■ **Task brief**
What lines of the data below hold the string "will"? Copy each one out.

■ **Data shown**
==============================

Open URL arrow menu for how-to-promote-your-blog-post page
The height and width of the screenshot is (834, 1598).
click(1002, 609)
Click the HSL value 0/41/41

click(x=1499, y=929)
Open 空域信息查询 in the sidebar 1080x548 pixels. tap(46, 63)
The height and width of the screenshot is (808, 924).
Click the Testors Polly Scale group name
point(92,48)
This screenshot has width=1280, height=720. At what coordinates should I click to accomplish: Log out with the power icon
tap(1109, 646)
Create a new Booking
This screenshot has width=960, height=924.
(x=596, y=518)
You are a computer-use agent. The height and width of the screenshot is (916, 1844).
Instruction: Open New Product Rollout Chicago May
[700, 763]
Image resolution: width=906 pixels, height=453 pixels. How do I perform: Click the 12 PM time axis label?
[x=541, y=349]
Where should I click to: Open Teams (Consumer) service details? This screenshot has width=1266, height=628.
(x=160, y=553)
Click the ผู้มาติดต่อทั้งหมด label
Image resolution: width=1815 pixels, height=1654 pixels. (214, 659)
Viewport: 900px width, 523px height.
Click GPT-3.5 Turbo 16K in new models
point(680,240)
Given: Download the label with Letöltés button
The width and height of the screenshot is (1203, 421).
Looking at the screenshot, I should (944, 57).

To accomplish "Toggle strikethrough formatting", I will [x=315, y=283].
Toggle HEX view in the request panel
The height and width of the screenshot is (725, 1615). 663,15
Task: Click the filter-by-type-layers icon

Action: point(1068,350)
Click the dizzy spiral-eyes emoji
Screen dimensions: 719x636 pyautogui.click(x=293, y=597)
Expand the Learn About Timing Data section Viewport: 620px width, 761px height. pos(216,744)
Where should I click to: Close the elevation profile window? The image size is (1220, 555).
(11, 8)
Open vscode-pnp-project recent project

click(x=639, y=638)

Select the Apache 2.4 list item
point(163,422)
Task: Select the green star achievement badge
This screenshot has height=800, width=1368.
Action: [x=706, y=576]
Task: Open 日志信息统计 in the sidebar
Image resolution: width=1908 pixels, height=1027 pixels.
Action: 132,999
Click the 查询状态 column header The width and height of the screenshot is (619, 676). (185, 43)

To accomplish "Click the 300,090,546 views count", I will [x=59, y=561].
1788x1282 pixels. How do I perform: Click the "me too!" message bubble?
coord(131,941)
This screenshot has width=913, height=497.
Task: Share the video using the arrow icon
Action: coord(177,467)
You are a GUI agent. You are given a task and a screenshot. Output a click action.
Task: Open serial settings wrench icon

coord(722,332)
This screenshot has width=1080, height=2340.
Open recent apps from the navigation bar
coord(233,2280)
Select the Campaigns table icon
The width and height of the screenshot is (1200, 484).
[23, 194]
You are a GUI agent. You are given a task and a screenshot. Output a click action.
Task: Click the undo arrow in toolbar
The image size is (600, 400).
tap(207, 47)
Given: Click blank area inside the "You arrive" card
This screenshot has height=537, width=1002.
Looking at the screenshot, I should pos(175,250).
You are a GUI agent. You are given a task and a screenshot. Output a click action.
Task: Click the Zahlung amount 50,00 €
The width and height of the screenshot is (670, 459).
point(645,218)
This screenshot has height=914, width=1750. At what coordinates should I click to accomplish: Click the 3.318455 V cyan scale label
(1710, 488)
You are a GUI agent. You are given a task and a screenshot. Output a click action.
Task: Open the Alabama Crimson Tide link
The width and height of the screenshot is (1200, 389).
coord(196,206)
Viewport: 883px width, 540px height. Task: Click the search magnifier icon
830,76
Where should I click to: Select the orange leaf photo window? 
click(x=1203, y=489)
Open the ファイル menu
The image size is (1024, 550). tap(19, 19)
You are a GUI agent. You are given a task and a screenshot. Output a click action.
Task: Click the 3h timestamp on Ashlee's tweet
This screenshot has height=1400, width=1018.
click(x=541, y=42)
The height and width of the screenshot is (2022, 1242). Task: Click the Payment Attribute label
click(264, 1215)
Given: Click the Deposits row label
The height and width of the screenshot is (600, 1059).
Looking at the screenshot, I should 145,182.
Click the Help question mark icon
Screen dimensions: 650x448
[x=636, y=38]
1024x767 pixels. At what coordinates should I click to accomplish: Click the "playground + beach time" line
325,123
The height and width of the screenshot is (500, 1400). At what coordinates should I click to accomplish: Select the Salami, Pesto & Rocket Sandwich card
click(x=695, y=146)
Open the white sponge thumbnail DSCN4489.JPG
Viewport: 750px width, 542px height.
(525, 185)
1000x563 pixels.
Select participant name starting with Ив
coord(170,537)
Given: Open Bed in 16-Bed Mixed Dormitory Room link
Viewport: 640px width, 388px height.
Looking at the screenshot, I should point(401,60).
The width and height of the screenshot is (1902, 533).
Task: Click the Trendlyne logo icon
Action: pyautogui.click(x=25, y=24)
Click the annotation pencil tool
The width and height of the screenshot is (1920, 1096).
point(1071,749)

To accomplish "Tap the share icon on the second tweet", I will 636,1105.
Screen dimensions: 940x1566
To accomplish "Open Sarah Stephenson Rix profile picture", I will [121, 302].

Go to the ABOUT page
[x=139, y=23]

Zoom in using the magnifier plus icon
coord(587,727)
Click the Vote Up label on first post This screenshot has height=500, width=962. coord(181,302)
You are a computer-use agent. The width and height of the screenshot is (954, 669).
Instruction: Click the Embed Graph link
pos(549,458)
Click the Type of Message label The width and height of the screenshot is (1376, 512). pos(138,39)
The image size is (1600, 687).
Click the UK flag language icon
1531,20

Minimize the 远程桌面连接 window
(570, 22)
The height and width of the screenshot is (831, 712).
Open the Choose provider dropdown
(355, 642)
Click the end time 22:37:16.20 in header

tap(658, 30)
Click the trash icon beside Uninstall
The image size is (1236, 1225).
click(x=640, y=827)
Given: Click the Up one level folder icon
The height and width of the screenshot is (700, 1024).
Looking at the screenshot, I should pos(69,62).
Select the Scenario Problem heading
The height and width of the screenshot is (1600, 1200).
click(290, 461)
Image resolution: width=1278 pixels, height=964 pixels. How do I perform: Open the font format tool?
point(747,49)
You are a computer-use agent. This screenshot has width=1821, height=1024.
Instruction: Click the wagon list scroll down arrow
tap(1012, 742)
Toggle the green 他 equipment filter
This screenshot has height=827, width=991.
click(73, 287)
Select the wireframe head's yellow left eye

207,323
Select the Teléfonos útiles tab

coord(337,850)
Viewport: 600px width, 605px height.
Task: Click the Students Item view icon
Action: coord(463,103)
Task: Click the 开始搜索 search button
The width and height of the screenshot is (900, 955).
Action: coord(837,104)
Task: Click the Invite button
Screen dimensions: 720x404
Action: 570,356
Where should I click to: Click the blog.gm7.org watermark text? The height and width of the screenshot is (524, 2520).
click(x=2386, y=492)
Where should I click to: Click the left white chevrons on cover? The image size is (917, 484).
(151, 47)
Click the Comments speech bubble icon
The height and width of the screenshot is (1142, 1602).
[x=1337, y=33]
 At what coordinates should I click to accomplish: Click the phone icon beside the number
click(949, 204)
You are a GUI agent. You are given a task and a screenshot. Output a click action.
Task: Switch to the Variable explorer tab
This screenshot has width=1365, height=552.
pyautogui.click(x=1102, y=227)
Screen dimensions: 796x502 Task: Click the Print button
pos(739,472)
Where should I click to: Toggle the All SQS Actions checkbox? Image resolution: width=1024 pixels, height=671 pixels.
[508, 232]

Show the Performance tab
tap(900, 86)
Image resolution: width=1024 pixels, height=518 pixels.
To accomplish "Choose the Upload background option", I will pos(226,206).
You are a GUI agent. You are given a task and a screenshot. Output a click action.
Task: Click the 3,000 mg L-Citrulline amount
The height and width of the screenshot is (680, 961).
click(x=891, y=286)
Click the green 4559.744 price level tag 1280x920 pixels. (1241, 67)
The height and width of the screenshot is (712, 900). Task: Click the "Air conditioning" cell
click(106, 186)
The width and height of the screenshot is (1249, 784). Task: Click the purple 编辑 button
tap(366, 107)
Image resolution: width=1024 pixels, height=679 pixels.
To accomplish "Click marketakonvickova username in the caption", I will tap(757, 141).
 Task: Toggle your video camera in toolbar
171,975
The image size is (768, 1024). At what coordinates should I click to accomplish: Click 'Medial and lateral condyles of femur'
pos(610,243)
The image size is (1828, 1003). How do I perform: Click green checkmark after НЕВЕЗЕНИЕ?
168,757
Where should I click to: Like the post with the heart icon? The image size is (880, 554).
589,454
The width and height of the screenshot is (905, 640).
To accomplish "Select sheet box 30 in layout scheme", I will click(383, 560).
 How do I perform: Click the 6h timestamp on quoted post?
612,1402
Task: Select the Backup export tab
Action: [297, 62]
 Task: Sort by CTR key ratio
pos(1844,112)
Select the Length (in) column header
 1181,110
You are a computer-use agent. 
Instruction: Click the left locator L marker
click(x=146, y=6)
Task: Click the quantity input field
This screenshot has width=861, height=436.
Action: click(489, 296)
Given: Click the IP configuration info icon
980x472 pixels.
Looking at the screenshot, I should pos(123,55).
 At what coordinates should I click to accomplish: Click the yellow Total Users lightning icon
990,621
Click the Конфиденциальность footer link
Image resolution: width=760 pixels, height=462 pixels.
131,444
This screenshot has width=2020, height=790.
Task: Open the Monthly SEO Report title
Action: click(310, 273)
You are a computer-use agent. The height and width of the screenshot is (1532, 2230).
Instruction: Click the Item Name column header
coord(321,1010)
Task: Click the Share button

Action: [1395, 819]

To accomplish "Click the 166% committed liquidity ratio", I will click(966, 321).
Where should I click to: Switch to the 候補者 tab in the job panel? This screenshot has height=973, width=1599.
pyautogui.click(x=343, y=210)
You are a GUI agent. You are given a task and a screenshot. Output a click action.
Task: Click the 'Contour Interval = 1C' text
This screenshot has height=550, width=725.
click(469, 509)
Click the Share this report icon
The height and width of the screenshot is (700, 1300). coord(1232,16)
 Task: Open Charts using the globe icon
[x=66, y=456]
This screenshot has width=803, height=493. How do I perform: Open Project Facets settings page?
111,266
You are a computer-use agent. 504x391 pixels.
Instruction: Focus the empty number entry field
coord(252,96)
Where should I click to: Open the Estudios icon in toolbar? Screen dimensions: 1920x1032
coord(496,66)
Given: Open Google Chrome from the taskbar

==============================

■ **Exercise result**
To accomplish "Toggle strikethrough formatting", I will [x=315, y=283].
To accomplish "Click the 300,090,546 views count", I will [x=59, y=561].
To accomplish "Tap the share icon on the second tweet", I will 636,1105.
To accomplish "Open Sarah Stephenson Rix profile picture", I will [121, 302].
To accomplish "Choose the Upload background option", I will pos(226,206).
To accomplish "Click marketakonvickova username in the caption", I will tap(757, 141).
To accomplish "Select sheet box 30 in layout scheme", I will click(383, 560).
To accomplish "Click the 166% committed liquidity ratio", I will click(966, 321).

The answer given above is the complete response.